Un rebaño de muflones / Foto: behance

Una ofrenda por Pascua

Finalmente, el invierno abre paso a la primavera. Esto de plantar trigo se nos da -aún- francamente mal, así que decidimos sacrificar un animal y ofrecerlo al dios sol para que nos recompense con una cosecha benevolente. La víctima es la más preciada que tenemos; uno de los pequeños muflones en proceso de domesticación. Nos sorprende que este animal confíe tan ciegamente en nosotros, incluso cuando lo conducimos a una muerte segura. La pureza e inocencia de su comportamiento nos recuerda al modo en que nosotros confiamos también en nuestros dioses, y esto estimula nuestra imaginación y nos sentimos identificados con el sufrimiento de este animal mientras lo degollamos, desangramos y, por supuesto, nos lo zampamos. Diez mil años después del primer sacrificio de un muflón doméstico -una oveja-, la técnica de cocer el cordero seguirá siendo básicamente la misma: a la brasa. De hecho, sólo cambiará la manera de referirnos al animal en cuestión: llamaremos lechal al cordero de menos cuarenta y cinco días de vida y 8 kilos de peso que sólo ha mamado leche materna; llamaremos recental al cordero de menos de cuatro meses y 12 kilos que ha combinado la leche con un poco de hierba; y llamaremos pascual a aquél de menos de un año de vida y 16 kilos de peso ideal para asar en comidas multitudinarias como las de Semana Santa.
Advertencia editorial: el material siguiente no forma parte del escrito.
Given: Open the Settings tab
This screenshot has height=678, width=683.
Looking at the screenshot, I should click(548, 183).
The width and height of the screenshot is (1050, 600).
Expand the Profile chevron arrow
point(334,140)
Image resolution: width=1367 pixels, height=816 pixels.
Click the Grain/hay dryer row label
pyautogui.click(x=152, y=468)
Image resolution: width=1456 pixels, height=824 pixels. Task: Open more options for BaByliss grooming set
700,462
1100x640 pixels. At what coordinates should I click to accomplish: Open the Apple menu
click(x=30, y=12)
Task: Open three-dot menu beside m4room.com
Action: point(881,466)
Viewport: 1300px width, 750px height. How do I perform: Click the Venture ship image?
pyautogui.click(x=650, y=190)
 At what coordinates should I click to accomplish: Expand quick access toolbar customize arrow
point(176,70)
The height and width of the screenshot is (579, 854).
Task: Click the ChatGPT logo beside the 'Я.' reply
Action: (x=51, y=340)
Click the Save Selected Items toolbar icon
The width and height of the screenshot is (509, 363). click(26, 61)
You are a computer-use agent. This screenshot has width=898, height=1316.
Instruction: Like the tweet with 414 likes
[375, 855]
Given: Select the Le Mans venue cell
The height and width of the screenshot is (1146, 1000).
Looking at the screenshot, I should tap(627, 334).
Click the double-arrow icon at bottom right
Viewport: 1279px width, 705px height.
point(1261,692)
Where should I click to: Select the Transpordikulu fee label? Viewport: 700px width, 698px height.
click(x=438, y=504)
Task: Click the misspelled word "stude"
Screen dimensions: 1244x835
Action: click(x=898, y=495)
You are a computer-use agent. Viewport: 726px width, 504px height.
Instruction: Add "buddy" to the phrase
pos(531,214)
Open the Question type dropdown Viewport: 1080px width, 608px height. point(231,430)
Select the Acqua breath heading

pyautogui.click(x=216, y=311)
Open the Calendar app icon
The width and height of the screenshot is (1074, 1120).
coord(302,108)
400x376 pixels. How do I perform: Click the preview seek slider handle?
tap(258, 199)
Y, por norma general, preferiremos el primero al segundo, y el segundo al tercero, y cualquiera de los tres a la carne de las ovejas o carneros; las primeras hembras y los segundos machos, cuya carne sabe ligeramente a lana y sólo sirve para los kebabs.


Un hombre griego cocina corderos en la playa con la técnica del antikristo / foto: Candidsbyjo

El ritual pagano

Pero volvamos al presente ahora. El muflón asiático ha evolucionado, se ha cruzado con otros muflones como el europeo, lo que ha comportado que en Catalunya tengamos hoy tres razas de ovejas autóctonas: la Ripollesa, la Xisqueta o Pallaresa, y la Aranesa, que equivalen a tres sabores genuinos de lechales, recentales y pascuales. Los rebaños de estos individuos son escasos, casi inexistentes. Sin embargo, gracias a iniciativas como la Escuela de Pastores de Catalunya, a cambios en las políticas públicas a favor de una visión menos industrializada del paisaje, y a una sensibilización generalizada hacia la cultura autóctona, éstas todavía resisten. Para los interesados ​​e interesadas, encontréis su carne principalmente en el comercio digital -algo bueno nos tenía que llevar la covid, que ha integrado al universo ecommerce buena parte de la artesanía alimentaria catalana-. Ahora bien, si por el motivo que sea os decantáis por otra raza, priorizar aquellos animales con certificación ecológica o producidos mediante la ganadería extensiva, sin olvidar que más allá de Catalunya, en la Meseta Central y en buena parte del territorio español hay una larga y reputada tradición ovina. Dicho esto, si las chuletas os enamoran, pero buscáis una experiencia más profunda y conectada con las susodichas prácticas atávicas, os animo a encargar una canal entera -un cordero entero- y a cocinarla a las brasas o bien crucificada o bien al ast. Si hacéis el paso, por internet encontraréis una procesión de recetas (con o sin salmuera, untado con grasa, aliñado con anís y hierbas, flambeado con ron o cognac, adobado con especias y cítricos...), y decenas de tutoriales sobre cómo apuntalar el cordero a los palos de cocción o mantener la brasa a la distancia y temperatura oportuna. Un servidor ya hace diez años que asa corderos los Lunes de Pascua y creedme, desde entonces ya no sabemos a quién adoramos más: si al Cordero de Dios, al Buen Pastor, o al individuo que llueva, nieve o caiga un sol de justicia seguirá pastoreando su rebaño.